In Myanmar, hundreds of thousands of members of a minority group were driven out of the country as the military burned their villages, committed mass rapes, and caused famine by destroying their crops, because it didn't believe they had any right to live there. Again, let's assume it's our Christian duty to aid them.

President Trump has responded that we can't do that - our country must instead turn them all away, because it is "too full". . . and that triggered what I call "one of my nitwit ideas." It made me recall reading that a lot of agricultural land in the Midwest has gotten so much emptier that it once again meets our country's original definition of the frontier (less than two people per square mile). So, I pictured other countries establishing branch embassies there - and our government permitting the people who are now desperate enough to walk a thousand miles and risk their lives crossing deserts in 120-degree heat to go to those embassies instead.

After several years, they would have to return home to make room for new arrivals, but in the meantime they would be safe. (And even those who stayed behind might be safer: for example, gangs would have less ability to threaten children into becoming new members.) They could farm or start businesses just as they would have at home. And our own companies would benefit by getting access to new markets.

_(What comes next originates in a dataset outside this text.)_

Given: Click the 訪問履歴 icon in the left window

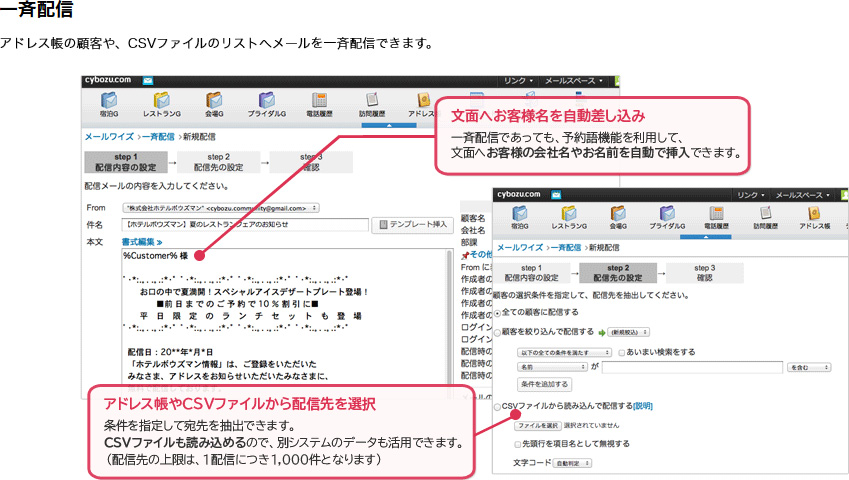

We could put sensors and motion-activated surveillance cameras with night vision around the embassies, to make sure the "embassy staff members" stayed put, far more easily than we could build and guard a 2,000-mile wall across rivers and mountains. Since we could revoke a country's permission to operate its "embassy" if people even tried to leave, their governments would have a big stake in thoroughly vetting everyone applying to become a "staffer", and everyone inside would have a big stake in seeing that the embassy caused us absolutely no problems.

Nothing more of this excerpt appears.